Social - or sociable - enterprise?

Catching up with Arjen this morning he mentioned that one of our partners had asked us to talk to them about social enterprise. I was a bit confused. SOMESSO is a platform for discussing social media in corporations; while we believe that corporate adoption of social media is a good thing, we’ll be delighted if we can help companies get to grips with new ways of working and have no aspirations to save the world single-handed.

Eventually I worked out that this partner had picked up on the ’social enterprise’ phrase - which is becoming something of a buzzword - and got the wrong end of the stick, imagining that a ’social enterprise’ is one that uses social tools in its day to day operations. Obviously this describes SOMESSO very well. Networked, collaborative, run through a mixture of web-based collaboration and personal contact, active on social media platforms,  etc. But not a social enterprise in the accepted sense of the phrase. So it’s clear from our partner’s struggle to find the right phrase that we need more terms to describe businesses that make social tools a core part of their work.

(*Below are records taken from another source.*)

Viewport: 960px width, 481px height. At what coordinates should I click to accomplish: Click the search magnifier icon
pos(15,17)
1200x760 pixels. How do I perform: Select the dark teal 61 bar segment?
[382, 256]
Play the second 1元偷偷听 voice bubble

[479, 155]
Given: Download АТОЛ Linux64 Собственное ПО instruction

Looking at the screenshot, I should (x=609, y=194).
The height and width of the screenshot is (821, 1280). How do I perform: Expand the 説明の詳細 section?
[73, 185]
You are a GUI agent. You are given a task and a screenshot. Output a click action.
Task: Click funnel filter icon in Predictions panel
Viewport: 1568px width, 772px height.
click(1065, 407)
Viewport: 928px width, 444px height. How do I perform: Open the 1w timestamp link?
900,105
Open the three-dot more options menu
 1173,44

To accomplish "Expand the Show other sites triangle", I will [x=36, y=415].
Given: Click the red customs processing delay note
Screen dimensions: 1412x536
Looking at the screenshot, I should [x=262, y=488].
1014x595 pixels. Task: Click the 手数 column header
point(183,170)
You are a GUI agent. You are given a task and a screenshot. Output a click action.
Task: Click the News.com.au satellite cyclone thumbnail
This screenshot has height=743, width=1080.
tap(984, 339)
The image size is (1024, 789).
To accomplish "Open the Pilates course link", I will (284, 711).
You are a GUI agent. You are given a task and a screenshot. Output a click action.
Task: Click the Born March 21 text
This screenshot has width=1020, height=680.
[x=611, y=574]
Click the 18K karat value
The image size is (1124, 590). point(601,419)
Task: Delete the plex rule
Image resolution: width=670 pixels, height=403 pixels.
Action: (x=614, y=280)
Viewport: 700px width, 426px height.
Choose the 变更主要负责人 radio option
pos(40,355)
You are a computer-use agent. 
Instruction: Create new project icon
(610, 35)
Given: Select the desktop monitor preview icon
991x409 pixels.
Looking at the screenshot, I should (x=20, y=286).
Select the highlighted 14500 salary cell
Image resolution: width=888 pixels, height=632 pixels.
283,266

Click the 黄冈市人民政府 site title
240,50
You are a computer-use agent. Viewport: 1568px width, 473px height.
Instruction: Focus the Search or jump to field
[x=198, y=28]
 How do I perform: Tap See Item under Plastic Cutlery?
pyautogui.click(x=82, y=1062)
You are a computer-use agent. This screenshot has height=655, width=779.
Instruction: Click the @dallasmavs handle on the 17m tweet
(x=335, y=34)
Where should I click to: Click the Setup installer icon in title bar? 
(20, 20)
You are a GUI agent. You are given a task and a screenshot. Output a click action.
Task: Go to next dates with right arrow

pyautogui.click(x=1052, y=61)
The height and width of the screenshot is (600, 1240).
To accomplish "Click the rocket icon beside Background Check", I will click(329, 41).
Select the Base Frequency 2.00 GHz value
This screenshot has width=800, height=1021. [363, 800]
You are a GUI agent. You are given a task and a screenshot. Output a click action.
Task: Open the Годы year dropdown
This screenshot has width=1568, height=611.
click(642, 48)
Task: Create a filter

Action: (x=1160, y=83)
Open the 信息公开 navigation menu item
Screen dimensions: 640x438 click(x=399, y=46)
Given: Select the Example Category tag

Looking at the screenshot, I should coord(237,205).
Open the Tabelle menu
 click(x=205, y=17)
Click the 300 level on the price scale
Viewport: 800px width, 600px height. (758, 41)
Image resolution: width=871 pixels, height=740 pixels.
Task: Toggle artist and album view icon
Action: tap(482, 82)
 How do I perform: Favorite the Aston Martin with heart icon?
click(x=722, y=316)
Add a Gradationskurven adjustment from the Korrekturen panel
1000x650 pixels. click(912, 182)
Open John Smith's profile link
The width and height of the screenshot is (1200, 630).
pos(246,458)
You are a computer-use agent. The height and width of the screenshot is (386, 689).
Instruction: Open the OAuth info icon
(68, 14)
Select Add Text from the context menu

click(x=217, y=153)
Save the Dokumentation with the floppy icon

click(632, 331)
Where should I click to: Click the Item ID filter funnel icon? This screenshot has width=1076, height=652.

This led me to wonder: what if we were to call users of social tools ’socialized enterprises’. What sets a socialised enterprise apart from others? Here are some thoughts:

  • Empowered employees: With cheap and effective social tools in place, it’s much easier to listen and act on ideas generated throughout your enterprise. This will unlock your company’s creativity and help bring forth outstanding ideas that transform your business to the good. This keeps you sustainably on top of competition.
  • Ongoing conversations with clients - and even competitors. Instead of struggling to remain proactive by yourself you become interactive. By opening a channel to listen to your customers’ needs you involve them in development, build trust and collaborate with them on your evolution.
  • Direct savings on marketing. With every year attention turns away from ‘traditional’ channels towards social ones. And great results can abe achieved here at a fraction of the cost of traditional marketing.

But perhaps the biggest difference (and advantage) is that a socialized business - and socialized marketing - only really works if your passion is authentic and your engagement with customers and employees is a genuine dialogue. Opening conversations with employees throughout the business, regardless of hierarchy and power-mongering, and reaping the benefits of widespread empowerment and innovation. Abandoning the losing battle to control your brand image in the social Web and opening conversations with customers, fans, critics and even competitors - and reaping the benefits of knowing what people actually think of you.

These approaches take courage, and in many corporations massive cultural changes are needed before such things can even be contemplated. But in this era of widespread suspicion and criticism of corporations, the power of authenticity cannot be underestimated. Get that right, and you’re building towards a sustainable and - and honest - road to success.